Strong voter participation and engagement are fundamental to a healthy democracy.  Efforts to restrict access to voting fly in the face of this important goal.  Alarmingly, despite another midterm election in which nationally only 41 percent of eligible persons voted, many states are now renewing efforts to restrict, rather than expand, the franchise. 

The timing could not be more inappropriate. Incoming legislators and governors are pushing the passage of strict voter identification laws while their states face critical budget crises. Instead of focusing on job creation and providing relief for millions of unemployed and underemployed residents, legislators have placed a law that would disenfranchise tens of thousands at the top of their agendas.

Missouri is One of Those States

Missouri is considering a bill requiring all voters to present government issued photo identification at the polls. The fact that Missouri is introducing a restrictive voter identification bill is particularly unfortunate considering the legislature passed such a bill in 2006 and it was struck down as unconstitutional under the state's constitution by the Missouri Supreme Court.  The Court said it violated the fundamental right to vote as provided by the state constitution.  Somehow, this has not deterred some legislators from trying to needlessly disenfranchise voters once again.  At the same time, they are trying to pass a bill that would amend the state's constitution to require voters show voter ID.  This proposal would bypass the wisdom of the state's constitutional drafters by enshrining an anti-democratic, discriminatory measure into the state's very foundational document.

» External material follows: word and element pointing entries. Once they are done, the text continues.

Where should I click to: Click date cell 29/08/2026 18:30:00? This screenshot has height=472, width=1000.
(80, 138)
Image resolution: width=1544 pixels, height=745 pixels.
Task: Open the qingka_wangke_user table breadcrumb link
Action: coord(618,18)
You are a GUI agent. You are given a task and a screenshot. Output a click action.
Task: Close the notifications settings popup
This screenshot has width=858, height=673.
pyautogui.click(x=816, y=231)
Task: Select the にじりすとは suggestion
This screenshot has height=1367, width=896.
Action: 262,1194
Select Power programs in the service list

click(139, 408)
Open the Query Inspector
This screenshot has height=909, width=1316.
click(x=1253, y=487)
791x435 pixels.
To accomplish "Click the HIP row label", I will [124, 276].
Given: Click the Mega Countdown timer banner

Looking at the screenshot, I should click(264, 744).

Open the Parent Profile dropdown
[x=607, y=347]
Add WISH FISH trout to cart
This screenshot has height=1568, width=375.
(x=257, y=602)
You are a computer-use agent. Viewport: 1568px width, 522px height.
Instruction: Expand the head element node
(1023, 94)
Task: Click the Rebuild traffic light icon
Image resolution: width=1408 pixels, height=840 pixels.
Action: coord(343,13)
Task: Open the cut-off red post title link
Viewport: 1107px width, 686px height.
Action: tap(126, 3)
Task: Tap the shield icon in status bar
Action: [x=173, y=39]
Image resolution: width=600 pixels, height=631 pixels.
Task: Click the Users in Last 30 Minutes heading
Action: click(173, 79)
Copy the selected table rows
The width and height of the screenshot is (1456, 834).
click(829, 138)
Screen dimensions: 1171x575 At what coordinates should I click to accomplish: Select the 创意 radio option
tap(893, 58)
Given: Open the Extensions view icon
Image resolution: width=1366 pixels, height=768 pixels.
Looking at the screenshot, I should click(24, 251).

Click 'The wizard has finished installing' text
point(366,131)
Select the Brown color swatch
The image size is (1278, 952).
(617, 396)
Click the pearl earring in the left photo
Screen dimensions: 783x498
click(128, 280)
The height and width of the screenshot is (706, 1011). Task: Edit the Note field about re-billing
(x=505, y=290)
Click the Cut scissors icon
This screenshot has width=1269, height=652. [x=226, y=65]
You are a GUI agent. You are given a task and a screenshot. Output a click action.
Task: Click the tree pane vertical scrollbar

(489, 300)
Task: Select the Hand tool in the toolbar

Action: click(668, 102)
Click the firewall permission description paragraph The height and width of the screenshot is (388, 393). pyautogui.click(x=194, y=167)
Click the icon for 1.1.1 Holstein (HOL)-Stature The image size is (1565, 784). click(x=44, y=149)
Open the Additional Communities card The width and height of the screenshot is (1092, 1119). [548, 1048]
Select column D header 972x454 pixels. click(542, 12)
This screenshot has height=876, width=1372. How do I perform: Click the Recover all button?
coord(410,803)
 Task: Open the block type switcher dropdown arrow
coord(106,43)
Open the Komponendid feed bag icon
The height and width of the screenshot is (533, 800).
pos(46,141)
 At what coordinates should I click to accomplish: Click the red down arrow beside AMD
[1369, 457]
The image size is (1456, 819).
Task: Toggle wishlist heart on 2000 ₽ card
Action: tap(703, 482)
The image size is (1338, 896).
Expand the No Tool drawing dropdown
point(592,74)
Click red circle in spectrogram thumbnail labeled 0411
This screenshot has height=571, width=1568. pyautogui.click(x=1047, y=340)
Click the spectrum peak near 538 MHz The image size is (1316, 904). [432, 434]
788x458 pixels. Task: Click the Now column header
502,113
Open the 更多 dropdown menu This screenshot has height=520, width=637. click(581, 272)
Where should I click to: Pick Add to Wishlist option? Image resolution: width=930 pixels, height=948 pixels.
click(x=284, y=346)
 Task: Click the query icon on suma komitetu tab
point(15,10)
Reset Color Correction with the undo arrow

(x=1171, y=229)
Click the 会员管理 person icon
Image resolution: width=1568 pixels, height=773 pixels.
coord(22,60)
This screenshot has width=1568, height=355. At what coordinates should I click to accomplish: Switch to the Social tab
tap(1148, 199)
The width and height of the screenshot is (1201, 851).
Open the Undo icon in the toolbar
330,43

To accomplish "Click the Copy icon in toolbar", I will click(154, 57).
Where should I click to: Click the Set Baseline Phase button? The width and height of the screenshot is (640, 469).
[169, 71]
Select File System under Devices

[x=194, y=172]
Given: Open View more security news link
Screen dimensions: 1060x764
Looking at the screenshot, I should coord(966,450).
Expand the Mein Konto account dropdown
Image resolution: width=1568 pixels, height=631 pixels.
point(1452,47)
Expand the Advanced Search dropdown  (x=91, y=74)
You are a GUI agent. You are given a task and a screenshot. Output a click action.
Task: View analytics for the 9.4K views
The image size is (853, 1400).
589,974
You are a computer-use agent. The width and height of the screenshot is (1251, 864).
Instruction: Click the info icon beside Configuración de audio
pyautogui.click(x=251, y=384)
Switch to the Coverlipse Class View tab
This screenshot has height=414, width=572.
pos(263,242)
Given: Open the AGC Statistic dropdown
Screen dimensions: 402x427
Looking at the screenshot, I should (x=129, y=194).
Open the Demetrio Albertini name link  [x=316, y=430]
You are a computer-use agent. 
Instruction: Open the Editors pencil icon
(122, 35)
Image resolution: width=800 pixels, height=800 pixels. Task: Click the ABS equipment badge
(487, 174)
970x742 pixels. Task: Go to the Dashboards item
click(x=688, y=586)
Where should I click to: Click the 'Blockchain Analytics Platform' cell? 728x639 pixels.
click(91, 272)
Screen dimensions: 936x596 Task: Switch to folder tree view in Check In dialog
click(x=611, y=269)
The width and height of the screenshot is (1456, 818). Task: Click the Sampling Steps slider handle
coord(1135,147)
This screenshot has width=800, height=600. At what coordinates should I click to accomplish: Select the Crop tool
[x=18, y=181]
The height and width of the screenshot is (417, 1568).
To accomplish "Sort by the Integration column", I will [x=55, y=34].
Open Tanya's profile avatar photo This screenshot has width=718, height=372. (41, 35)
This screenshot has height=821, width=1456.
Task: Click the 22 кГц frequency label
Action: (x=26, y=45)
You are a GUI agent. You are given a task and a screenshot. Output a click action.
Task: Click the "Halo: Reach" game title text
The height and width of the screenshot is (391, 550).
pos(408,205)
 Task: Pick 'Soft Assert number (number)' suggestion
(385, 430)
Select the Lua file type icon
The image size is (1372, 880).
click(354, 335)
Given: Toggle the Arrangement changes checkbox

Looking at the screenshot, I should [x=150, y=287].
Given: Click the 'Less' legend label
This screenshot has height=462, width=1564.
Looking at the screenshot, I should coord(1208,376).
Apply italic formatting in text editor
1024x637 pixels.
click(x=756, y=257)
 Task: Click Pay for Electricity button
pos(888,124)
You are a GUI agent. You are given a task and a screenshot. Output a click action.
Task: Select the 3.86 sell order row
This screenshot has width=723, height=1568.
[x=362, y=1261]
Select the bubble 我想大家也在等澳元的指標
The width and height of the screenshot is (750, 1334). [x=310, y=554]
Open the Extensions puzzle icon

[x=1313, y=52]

Under the bill, voters who do not have a form of government issued photo ID may complete an affidavit averring that they do not have the required ID and vote provisionally, but only if they have a physical or mental disability or handicap, swear they are unable to pay for documentation that would be required to get identification, have a religious belief against it, or were born before 1941. The bill requires the state to provide at least one form of personal ID at no cost to voters who do not have other forms of ID. 

The acceptable forms of ID are extremely limited:

  • a nonexpired Missouri driver's license;
  • a nonexpired or nonexpiring Missouri nondriver's license;
  • any identification containing a photograph issued by the Missouri National Guard, the United States armed forces, or the United States Department of Veterans Affairs; or
  • a document issued by the United States or the state of Missouri containing the name of the voter which substantially conforms to the most recent signature in the individual's voter registration records, a photograph, and an expiration date or if expired, the expiration is after the date of the most recent general election.

Any other forms of ID, such as college IDs and out-of-state IDs, would not be accepted and therefore, many students and mobile residents would have to resort to casting a provisional ballot and somehow verify their identity at a later time for their vote to count. Missouri citizens who do not have any of the IDs listed above must go through an arduous process of acquiring one at the Department of Revenue (DOR) in order to vote.